**Directions for this task**: The range runs from the line containing "This screenshot has" to the last line of the entries. Copy that range exactly, omitting pictures.
Provided entries Start Marker
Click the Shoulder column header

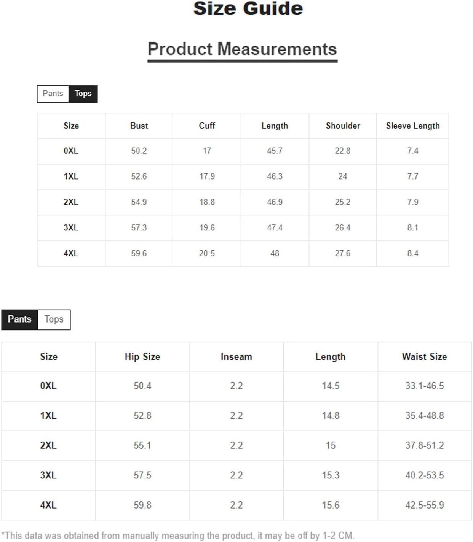(x=343, y=126)
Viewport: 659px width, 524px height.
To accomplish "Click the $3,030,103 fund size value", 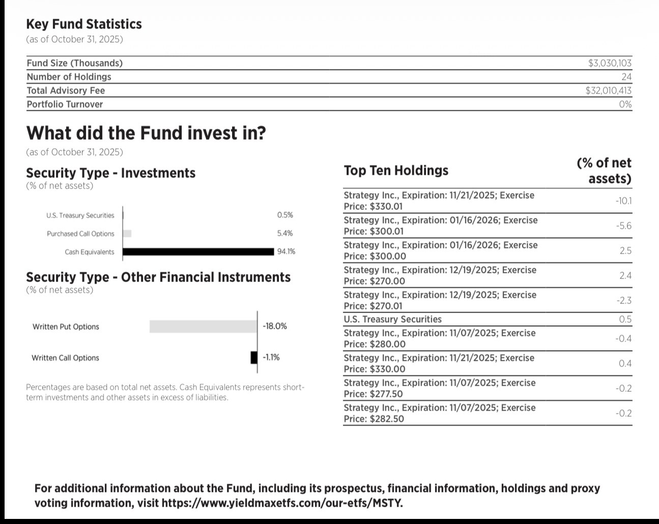I will [610, 63].
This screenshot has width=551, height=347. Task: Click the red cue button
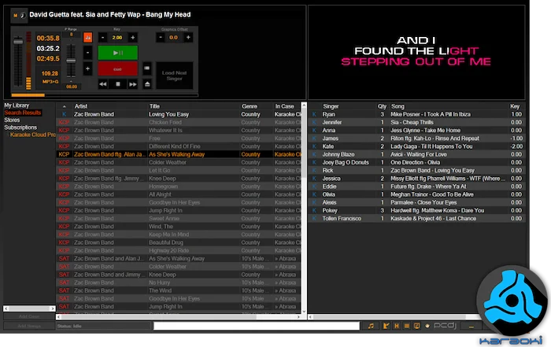pyautogui.click(x=117, y=69)
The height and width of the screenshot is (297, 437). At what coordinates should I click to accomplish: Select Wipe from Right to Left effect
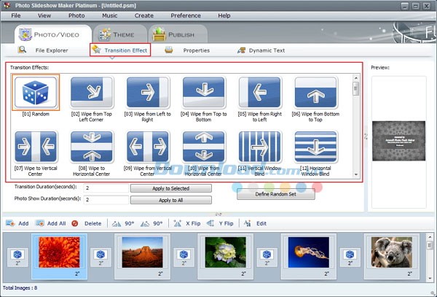click(259, 93)
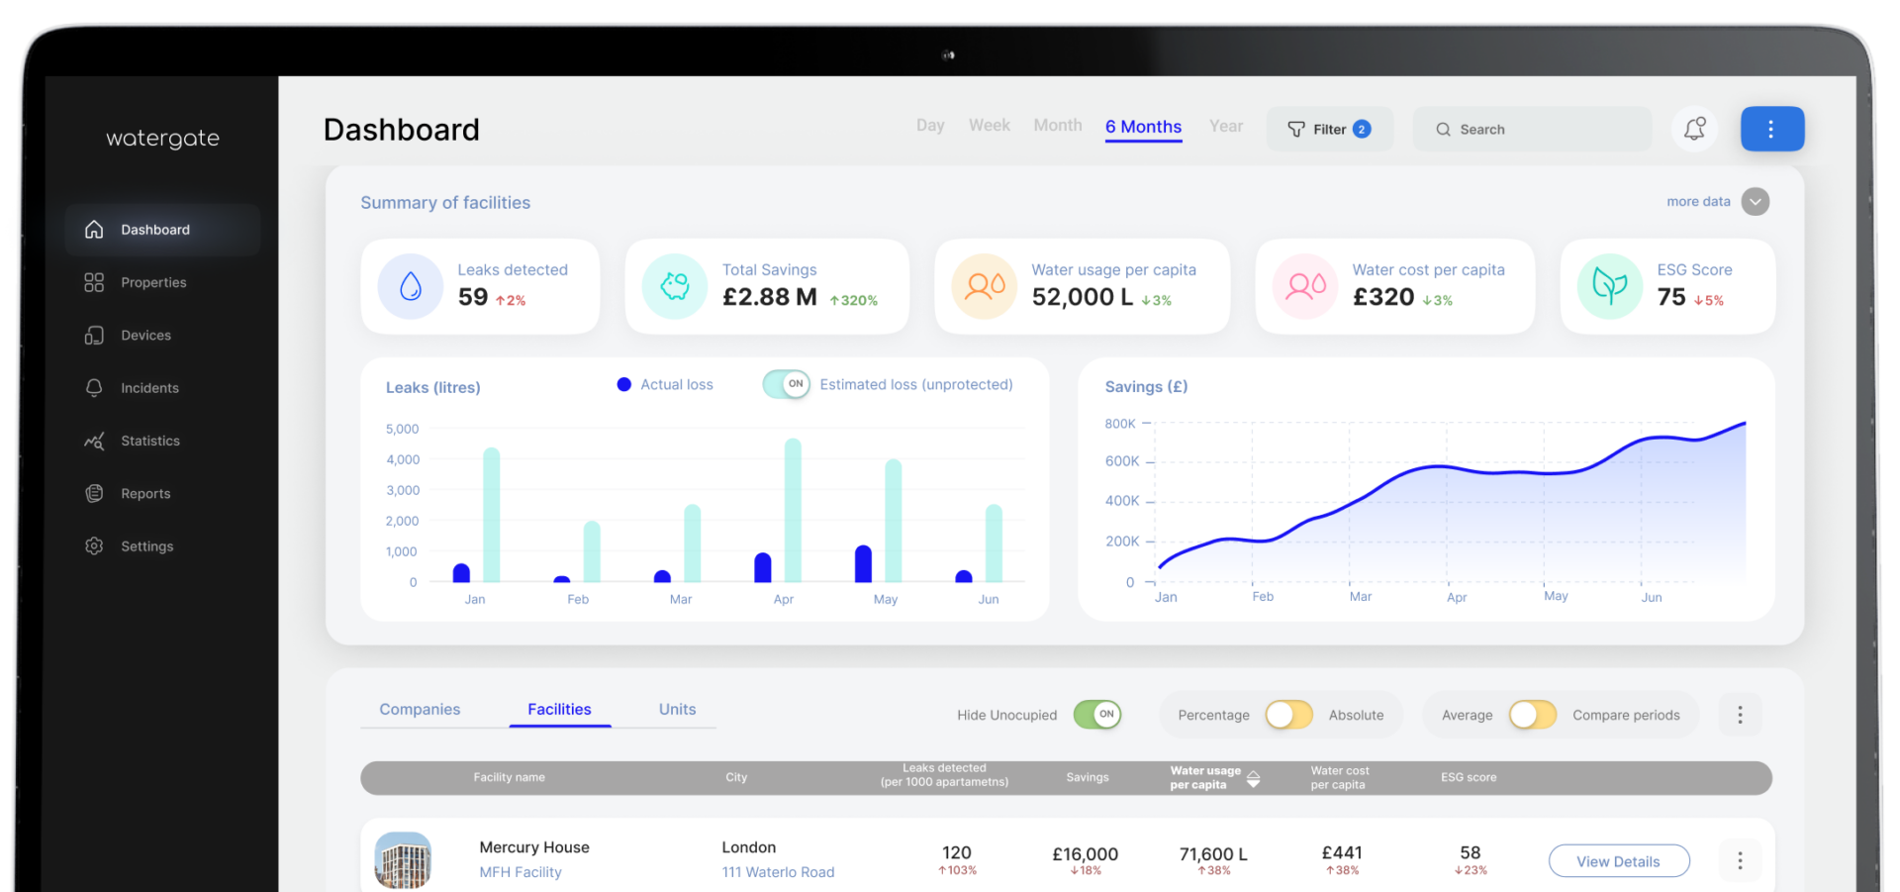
Provided entries End Marker
**Result**:
This screenshot has width=551, height=347. Task: Click the red cue button
pyautogui.click(x=117, y=69)
The height and width of the screenshot is (297, 437). At what coordinates should I click to accomplish: Select Wipe from Right to Left effect
click(259, 93)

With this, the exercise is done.